Grupo Carso S.A.B. de C.V.
- Type: Public
- Traded as: BMV: GCARSO A1
- Industry: Conglomerate
- Founded: 1980; 46 years ago
- Founder: Carlos Slim Soumaya Domit
- Headquarters: Plaza Carso, Mexico City, Mexico.
- Area served: Worldwide
- Key people: Carlos Slim Domit (chairman)
- Products: Industrial, Media, Retail, Telecommunications
- Revenue: MXN 96.640 billion (2018)
- Operating income: MXN 10.559 billion (2018)
- Net income: MXN 4.331 billion (2018)
- Total assets: MXN 137.889 billion (2018)
- Total equity: MXN 93.178 billion (2018)
- Owner: Carlos Slim (78.7%)
- Number of employees: 72,944 (2020)
- Divisions: Carso Energy Carso Infraestructura y Construcción Grupo Condumex Grupo Sanborns
- Subsidiaries: Bimex Elementia Minera Frisco Ostar Grupo Hotelero Real Oviedo
- Website: www.carso.com.mx

= Grupo Carso =

Mexican multinational conglomerate

Grupo Carso S.A.B. de C.V. is a Mexican global conglomerate company owned by Carlos Slim. It was formed in 1990 after the merger of Corporación Industrial Carso and Grupo Inbursa. The name Carso stands for Carlos Slim and Soumaya Domit de Slim, his wife.

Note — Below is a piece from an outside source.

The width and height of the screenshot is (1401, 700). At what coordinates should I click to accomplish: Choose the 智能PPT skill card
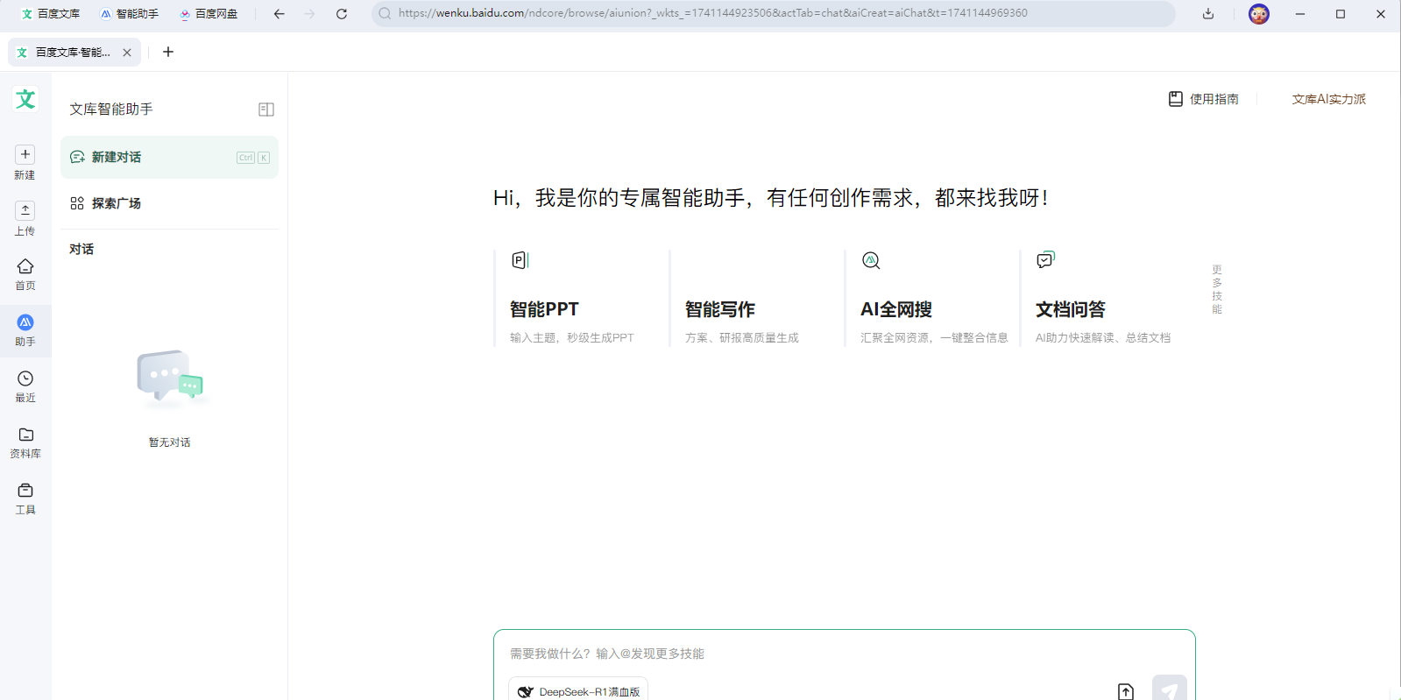click(578, 300)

In May 2014, the conglomerate had a stock market capitalisation of over $12 billion US dollars.

In 1996, Carso Global Telecom (which includes Telmex, Telcel and América Móvil) separated itself from Grupo Carso.

==Divisions==

===Industrial and manufacturing===
As of 2023, 31% of sales, 34% of operating income.
- Grupo Condumex
  - products: cables (electrical, telephony, electronic, coaxial, fiber optics, for mining, automotive and others), automotive electrical harnesses, precision steel tubing, power transformers, alternate energy
  - brands: Condumex, Latincasa, Vinanel, Condulac, IEM, Precitubo, Sitcom, Microm, Sinergia, Equiter, Logtec

===Commercial===
As of 2023, 52% of sales, 41% of operating income.
- Grupo Sanborns
  - DAX cosmetics stores
  - iShopMixup electronics and music stores
  - Sanborns restaurants and stores
  - Sears Mexico

===Infrastructure and construction===
As of 2023, 19% of sales, 19% of operating income.
Provides services to these sectors: chemical and petroleum, installation of pipelines, infrastructure, civil construction, and housing projects
  - Construction of: Roads; tunnels; water treatment plants, and infrastructure works, petroleum platforms and equipment for the chemical and petroleum industries, drilling of oil wells, geothermal wells, and drilling services; shopping centers, industrial plants, office buildings, and housing, telecommunications facilities, gas pipelines and aqueducts
  - Brands: CICSA, Swecomex, Bronco Drilling, Cilsa (Constructora de Infraestructura Latinoamericana, S.A.), GSM, PC Construcciones, Urvitec

===Telecommunication===
- Carso Global Telecom
===Carso Energy===
Participates in the energy and petroleum industries. Currently it performs gas transportation services for the Comisión Federal de Electricidad (Federal Electricity Commission). Pursues business opportunities arising from the energy reform laws in Mexico and other countries.
Their main brands are Carso Energy, Carso Oil & Gas and Carso Electric.

===Research & revelopment===
- CIDEC (Centro de Investigación y Desarrollo CARSO), Querétaro
  - Jurica unit - focuses on research and development projects. Has laboratories and pilot plants that enable manufacture of prototypes and implementation of technologies that will later be scaled and transferred to the operations of Grupo Carso.
  - Technical center: in charge of developing electrical and electronic systems, requested by different automobile manufacturers, as well as embedded software development mainly for automotive applications.